• What to do
Copy the records exactly. Include every line.

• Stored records
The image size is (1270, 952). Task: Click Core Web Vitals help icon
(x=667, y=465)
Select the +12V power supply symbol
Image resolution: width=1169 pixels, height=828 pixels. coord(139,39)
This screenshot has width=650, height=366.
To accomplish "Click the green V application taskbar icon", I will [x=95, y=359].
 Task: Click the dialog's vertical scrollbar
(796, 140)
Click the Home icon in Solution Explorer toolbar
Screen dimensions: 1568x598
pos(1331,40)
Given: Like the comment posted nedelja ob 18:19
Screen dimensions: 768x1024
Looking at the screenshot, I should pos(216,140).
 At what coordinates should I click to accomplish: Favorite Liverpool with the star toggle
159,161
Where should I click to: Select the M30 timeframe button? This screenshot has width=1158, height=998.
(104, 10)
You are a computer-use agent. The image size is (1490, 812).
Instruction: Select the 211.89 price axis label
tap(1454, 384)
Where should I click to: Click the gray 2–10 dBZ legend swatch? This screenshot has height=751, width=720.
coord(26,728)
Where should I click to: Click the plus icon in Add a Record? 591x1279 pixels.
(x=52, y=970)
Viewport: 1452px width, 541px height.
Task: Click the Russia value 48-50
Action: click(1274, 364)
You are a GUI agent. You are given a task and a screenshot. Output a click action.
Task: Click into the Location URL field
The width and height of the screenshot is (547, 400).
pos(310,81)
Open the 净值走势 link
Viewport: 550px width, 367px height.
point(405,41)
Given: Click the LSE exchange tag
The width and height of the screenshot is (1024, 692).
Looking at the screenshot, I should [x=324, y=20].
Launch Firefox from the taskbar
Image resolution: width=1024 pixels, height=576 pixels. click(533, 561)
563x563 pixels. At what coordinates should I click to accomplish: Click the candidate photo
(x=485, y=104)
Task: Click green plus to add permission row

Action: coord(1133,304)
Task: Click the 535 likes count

• Exercise answer
The image size is (1270, 952). Task: Click Core Web Vitals help icon
(x=667, y=465)
Select the +12V power supply symbol
Image resolution: width=1169 pixels, height=828 pixels. coord(139,39)
This screenshot has width=650, height=366.
To accomplish "Click the green V application taskbar icon", I will [x=95, y=359].
 Task: Click the dialog's vertical scrollbar
(796, 140)
Click the Home icon in Solution Explorer toolbar
Screen dimensions: 1568x598
pos(1331,40)
Given: Like the comment posted nedelja ob 18:19
Screen dimensions: 768x1024
Looking at the screenshot, I should pos(216,140).
 At what coordinates should I click to accomplish: Favorite Liverpool with the star toggle
159,161
Where should I click to: Select the M30 timeframe button? This screenshot has width=1158, height=998.
(104, 10)
You are a computer-use agent. The image size is (1490, 812).
Instruction: Select the 211.89 price axis label
tap(1454, 384)
Where should I click to: Click the gray 2–10 dBZ legend swatch? This screenshot has height=751, width=720.
coord(26,728)
Where should I click to: Click the plus icon in Add a Record? 591x1279 pixels.
(x=52, y=970)
Viewport: 1452px width, 541px height.
Task: Click the Russia value 48-50
Action: click(1274, 364)
You are a GUI agent. You are given a task and a screenshot. Output a click action.
Task: Click into the Location URL field
The width and height of the screenshot is (547, 400).
pos(310,81)
Open the 净值走势 link
Viewport: 550px width, 367px height.
point(405,41)
Given: Click the LSE exchange tag
The width and height of the screenshot is (1024, 692).
Looking at the screenshot, I should [x=324, y=20].
Launch Firefox from the taskbar
Image resolution: width=1024 pixels, height=576 pixels. click(533, 561)
563x563 pixels. At what coordinates should I click to accomplish: Click the candidate photo
(x=485, y=104)
Task: Click green plus to add permission row

Action: coord(1133,304)
Task: Click the 535 likes count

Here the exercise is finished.